* _Entries shown_:
┄┄┄┄┄┄┄┄┄┄
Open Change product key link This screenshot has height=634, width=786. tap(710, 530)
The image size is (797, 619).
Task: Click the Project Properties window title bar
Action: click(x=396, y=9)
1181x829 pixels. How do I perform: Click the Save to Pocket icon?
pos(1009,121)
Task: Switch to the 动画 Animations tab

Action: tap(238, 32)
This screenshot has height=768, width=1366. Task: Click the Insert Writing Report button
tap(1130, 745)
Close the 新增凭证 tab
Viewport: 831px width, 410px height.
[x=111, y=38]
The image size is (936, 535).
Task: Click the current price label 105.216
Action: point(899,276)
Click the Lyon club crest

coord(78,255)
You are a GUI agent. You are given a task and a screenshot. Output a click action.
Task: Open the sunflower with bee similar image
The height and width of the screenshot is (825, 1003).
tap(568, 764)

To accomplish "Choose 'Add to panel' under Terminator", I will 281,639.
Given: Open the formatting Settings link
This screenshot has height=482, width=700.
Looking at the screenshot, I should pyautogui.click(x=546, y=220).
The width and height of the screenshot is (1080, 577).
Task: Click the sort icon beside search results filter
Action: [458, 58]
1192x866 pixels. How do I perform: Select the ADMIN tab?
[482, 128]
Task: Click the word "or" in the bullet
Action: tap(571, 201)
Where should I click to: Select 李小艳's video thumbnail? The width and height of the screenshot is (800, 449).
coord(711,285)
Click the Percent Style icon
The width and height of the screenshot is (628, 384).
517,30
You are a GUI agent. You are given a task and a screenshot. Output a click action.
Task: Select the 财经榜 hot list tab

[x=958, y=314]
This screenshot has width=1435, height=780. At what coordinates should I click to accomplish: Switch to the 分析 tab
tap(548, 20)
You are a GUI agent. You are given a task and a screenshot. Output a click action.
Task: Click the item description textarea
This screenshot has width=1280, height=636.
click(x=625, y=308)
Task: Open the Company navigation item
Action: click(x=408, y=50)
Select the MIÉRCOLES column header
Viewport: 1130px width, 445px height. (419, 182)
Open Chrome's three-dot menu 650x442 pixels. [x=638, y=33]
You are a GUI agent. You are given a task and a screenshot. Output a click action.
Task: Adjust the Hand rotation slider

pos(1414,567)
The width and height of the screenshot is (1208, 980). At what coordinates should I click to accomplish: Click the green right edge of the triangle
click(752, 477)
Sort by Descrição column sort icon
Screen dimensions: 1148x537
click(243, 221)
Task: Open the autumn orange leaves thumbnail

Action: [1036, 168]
┄┄┄┄┄┄┄┄┄┄
Transcribe all the material exactly.

Open Change product key link This screenshot has height=634, width=786. tap(710, 530)
The image size is (797, 619).
Task: Click the Project Properties window title bar
Action: click(x=396, y=9)
1181x829 pixels. How do I perform: Click the Save to Pocket icon?
pos(1009,121)
Task: Switch to the 动画 Animations tab

Action: tap(238, 32)
This screenshot has height=768, width=1366. Task: Click the Insert Writing Report button
tap(1130, 745)
Close the 新增凭证 tab
Viewport: 831px width, 410px height.
[x=111, y=38]
The image size is (936, 535).
Task: Click the current price label 105.216
Action: point(899,276)
Click the Lyon club crest

coord(78,255)
You are a GUI agent. You are given a task and a screenshot. Output a click action.
Task: Open the sunflower with bee similar image
The height and width of the screenshot is (825, 1003).
tap(568, 764)

To accomplish "Choose 'Add to panel' under Terminator", I will 281,639.
Given: Open the formatting Settings link
This screenshot has height=482, width=700.
Looking at the screenshot, I should pyautogui.click(x=546, y=220).
The width and height of the screenshot is (1080, 577).
Task: Click the sort icon beside search results filter
Action: [458, 58]
1192x866 pixels. How do I perform: Select the ADMIN tab?
[482, 128]
Task: Click the word "or" in the bullet
Action: tap(571, 201)
Where should I click to: Select 李小艳's video thumbnail? The width and height of the screenshot is (800, 449).
coord(711,285)
Click the Percent Style icon
The width and height of the screenshot is (628, 384).
517,30
You are a GUI agent. You are given a task and a screenshot. Output a click action.
Task: Select the 财经榜 hot list tab

[x=958, y=314]
This screenshot has width=1435, height=780. At what coordinates should I click to accomplish: Switch to the 分析 tab
tap(548, 20)
You are a GUI agent. You are given a task and a screenshot. Output a click action.
Task: Click the item description textarea
This screenshot has width=1280, height=636.
click(x=625, y=308)
Task: Open the Company navigation item
Action: click(x=408, y=50)
Select the MIÉRCOLES column header
Viewport: 1130px width, 445px height. (419, 182)
Open Chrome's three-dot menu 650x442 pixels. [x=638, y=33]
You are a GUI agent. You are given a task and a screenshot. Output a click action.
Task: Adjust the Hand rotation slider

pos(1414,567)
The width and height of the screenshot is (1208, 980). At what coordinates should I click to accomplish: Click the green right edge of the triangle
click(752, 477)
Sort by Descrição column sort icon
Screen dimensions: 1148x537
click(243, 221)
Task: Open the autumn orange leaves thumbnail

Action: [1036, 168]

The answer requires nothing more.